Taking full_dataset as an example, a multi-clip policy can be loaded using PyTorch Lightning:

from mocapact.distillation import model
policy = model.NpmpPolicy.load_from_checkpoint('/path/to/multiclip_policy/full_dataset/model/model.ckpt', map_location='cpu')

The policy can be used with mocapact/distillation/evaluate.py, as in the following example:

python -m mocapact.distillation.evaluate \
  --policy_path /path/to/multiclip_policy/full_dataset/model/model.ckpt \
  --act_noise 0 \
  --ghost_offset 1 \
  --always_init_at_clip_start \
  --termination_error_threshold 10 \
  --clip_snippets CMU_016_22

Transfer

The transfer.tar.gz file contains policies for downstream tasks. The main difference between the contained folders is what low-level policy is used:

  • general_low_level: Low-level policy comes from multiclip_policy/full_dataset
  • locomotion_low_level: Low-level policy comes from multiclip_policy/locomotion_dataset
  • no_low_level: No low-level policy used

The policy structure is as follows:

β”œβ”€β”€ best_model.zip
β”œβ”€β”€ low_level_policy.ckpt
└── vecnormalize.pkl

The low_level_policy.ckpt (only present in general_low_level and locomotion_low_level) contains the low-level policy and is loaded with PyTorch Lightning. The best_model.zip file contains the task policy parameters. The vecnormalize.pkl file contains the observation normalizer. The latter two files are loaded with Stable-Baselines3.
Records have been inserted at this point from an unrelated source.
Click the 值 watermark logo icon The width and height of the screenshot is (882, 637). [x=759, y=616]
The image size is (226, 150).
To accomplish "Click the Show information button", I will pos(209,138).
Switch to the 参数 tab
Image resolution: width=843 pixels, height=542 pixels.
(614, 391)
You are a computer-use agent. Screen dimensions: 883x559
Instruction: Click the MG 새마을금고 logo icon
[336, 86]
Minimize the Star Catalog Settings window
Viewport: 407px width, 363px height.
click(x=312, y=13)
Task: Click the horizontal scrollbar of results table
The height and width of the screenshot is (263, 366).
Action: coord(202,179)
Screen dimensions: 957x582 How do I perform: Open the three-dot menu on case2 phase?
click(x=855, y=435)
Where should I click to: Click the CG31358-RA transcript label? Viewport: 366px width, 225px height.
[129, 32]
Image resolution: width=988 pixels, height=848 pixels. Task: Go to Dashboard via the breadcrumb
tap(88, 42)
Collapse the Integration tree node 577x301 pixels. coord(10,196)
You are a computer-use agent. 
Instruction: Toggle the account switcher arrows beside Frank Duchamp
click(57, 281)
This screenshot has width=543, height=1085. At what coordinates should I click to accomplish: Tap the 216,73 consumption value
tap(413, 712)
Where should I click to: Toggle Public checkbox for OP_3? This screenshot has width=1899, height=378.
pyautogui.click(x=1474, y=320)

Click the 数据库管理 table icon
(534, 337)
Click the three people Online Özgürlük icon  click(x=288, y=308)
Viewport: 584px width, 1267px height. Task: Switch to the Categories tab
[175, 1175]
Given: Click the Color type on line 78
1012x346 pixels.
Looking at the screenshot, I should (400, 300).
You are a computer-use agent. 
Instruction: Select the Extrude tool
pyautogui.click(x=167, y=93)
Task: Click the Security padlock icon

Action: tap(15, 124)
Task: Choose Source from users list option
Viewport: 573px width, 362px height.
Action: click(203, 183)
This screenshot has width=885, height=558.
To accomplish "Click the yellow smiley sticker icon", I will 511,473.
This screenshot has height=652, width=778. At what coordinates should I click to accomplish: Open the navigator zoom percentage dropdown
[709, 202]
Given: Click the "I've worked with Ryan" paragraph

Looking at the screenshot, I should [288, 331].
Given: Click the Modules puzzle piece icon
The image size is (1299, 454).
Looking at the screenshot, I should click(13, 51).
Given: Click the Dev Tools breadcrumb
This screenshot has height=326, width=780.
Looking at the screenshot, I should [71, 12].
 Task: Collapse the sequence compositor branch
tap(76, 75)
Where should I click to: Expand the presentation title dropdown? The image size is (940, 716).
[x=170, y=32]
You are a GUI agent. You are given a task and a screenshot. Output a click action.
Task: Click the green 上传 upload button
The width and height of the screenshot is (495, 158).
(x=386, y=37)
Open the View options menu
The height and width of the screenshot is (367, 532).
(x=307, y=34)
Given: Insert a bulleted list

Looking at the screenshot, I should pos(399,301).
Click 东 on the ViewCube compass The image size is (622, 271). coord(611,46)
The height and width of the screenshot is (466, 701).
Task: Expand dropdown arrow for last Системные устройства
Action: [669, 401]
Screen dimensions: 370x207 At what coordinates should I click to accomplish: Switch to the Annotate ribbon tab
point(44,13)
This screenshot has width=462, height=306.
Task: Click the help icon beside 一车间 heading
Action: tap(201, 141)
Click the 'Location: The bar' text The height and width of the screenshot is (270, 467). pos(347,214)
The policy can be used with mocapact/transfer/evaluate.py, as in the following example:

python -m mocapact.transfer.evaluate \
  --model_root /path/to/transfer/go_to_target/general_low_level \
  --task /path/to/mocapact/transfer/config.py:go_to_target

MoCap Videos

There are two tarball files containing videos of the MoCap clips in the dataset:

  • full_clip_videos.tar.gz contains videos of the full MoCap clips.
  • snippet_videos.tar.gz contains videos of the snippets that were used to train the experts. Note that they are playbacks of the clips themselves, not rollouts of the corresponding experts.